The fact is, the document cited states no such thing. Read for yourself.
What is true is that a blog opinion piece recently written by Neil Williamson, Director of the Free Enterprise Forum, "49% of US 29 Traffic Could Use the Western Bypass – That’s A Horse of a Different Color" dated July 7, 2011, provides a hackneyed analysis of data from the above cited document and draws this conclusion.
So what, you say?
Well, for starters, this gem appears after an introduction by Mr. Boyd that cries foul to folks opposed to the proposed bypass who happen to live in or near its path. "Today we have residents along the path of the U.S. 29 Western Bypass who vehemently oppose another new road, but instead of a shotgun's blast, they use scare tactics and misinformation to protect their own interests."
Would a politician sensitive to purveyors of misinformation blatantly appropriate the imprimatur of a professional analysis for that of a rank amatuer to "protect" his own interests?
Apparently so. In response to an e-mail complaint to Mr. Boyd, he offered this non-response: "Your personal opinion and logic doesn't even warrant a reply."
Dave Frey |
July 12, 2011 at 09:31 AM
This is the 2011 Road To Nowhere. This plan was authored in 1997. Instead of a proper blueprint there's a highlighted Google Map. Why can't urban planning and transport professionals can bring a bypass into this Century before $300 million is cut from other currently approved funding? Like most roads, and the current 29, this "plan" is totally hostile to every mode of transport that doesn't require an engine, especially pedestrian. There are no crosswalks, no pedestrian walk lights, no bike lane(s), no rail in the median, no underpass for wildlife; nothing that modern urban planners have been incorporating for the past 25 years. Must we continue to spend every penny possible to condemn our community to the Socialist agenda of a single source transportation infrastructure agenda?
M. Lengowski |
July 12, 2011 at 02:48 PM
These 3D visualizations demonstrate to me what a terrible waste it would be to proceed on this project. The three parts that really stand out to me are the two interchanges (esp. the south interchange that looks a lot like I-64 near Short Pump) and the cut-through at Stillhouse Mountain that resembles 29S near Liberty University in Lynchburg.

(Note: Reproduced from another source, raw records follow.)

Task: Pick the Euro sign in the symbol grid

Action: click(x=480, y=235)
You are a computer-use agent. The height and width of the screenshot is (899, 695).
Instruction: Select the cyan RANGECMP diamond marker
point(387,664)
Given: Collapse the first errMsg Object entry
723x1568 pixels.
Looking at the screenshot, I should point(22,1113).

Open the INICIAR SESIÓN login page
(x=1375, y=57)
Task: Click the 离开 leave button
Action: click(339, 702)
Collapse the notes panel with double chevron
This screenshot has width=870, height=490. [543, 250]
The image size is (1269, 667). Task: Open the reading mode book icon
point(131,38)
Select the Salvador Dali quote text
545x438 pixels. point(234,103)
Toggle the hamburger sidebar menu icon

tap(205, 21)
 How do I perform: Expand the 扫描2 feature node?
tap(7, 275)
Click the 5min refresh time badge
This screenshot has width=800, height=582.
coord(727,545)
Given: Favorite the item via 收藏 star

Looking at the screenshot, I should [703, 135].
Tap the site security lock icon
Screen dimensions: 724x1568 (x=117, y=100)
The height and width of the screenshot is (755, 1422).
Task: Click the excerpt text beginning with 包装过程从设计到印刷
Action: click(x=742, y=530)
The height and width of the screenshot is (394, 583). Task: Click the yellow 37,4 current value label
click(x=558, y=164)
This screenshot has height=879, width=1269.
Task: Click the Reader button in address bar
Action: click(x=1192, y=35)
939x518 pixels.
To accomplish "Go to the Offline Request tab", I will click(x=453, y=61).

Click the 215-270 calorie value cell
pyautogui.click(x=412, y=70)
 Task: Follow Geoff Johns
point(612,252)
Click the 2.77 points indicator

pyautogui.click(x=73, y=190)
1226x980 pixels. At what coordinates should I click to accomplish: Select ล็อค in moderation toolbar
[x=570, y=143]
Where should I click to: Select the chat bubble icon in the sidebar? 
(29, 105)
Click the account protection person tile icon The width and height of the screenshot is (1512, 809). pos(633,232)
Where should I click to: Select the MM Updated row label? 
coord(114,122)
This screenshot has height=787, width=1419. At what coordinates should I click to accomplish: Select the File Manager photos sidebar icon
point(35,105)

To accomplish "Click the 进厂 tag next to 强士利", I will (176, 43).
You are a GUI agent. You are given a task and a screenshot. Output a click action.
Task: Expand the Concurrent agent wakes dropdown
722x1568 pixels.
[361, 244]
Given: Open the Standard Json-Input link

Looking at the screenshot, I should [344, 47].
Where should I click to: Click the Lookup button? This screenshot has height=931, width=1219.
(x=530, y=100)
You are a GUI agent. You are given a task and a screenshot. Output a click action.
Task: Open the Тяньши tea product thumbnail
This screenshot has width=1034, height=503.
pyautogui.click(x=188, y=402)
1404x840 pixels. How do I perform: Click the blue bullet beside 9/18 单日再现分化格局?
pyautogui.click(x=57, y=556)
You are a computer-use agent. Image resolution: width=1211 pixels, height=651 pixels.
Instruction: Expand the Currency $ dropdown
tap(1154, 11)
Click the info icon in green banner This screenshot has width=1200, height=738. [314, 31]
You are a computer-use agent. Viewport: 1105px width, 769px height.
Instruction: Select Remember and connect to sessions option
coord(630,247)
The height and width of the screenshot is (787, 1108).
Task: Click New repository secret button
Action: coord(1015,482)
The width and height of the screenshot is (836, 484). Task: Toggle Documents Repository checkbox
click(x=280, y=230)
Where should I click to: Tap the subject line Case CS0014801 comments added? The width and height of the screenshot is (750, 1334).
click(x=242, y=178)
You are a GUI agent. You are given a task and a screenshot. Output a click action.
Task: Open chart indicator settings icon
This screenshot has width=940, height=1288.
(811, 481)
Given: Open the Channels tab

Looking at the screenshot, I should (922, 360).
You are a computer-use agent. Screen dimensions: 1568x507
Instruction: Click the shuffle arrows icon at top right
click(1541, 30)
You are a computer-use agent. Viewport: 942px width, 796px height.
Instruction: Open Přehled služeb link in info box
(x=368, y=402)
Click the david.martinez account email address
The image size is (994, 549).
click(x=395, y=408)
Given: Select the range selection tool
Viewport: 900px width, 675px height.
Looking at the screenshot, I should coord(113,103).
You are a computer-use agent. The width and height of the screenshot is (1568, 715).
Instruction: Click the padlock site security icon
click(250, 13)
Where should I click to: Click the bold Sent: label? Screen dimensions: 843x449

The fact is that if VDOT / citizens of VA wanted 29 to be a primary North-South thoroughfare along the lines of I-81 and I-95 there should have been some restrictions on further development along 29N from the Rivanna all the way to I-66. For example, developers could have been required to pay for parallel access roads to their strip malls while socializing the cost of exit ramps, etc. to reflect the benefits of economic development.
I'm tired of seeing massive public subsidies for car travel, strip malls and other forms of sprawl. What's coming next, a Ruckersville Bypass? At what point will it end? Let's promote personal choice by considering equally valid alternatives to building a gargantuan access road to Hollymead Town Center.
Lisa Goehler |
August 10, 2011 at 11:04 AM
More than 40 MILLION a mile. WOW!!!
Is this really the best use of 40 MILLION dollars? PER MILE.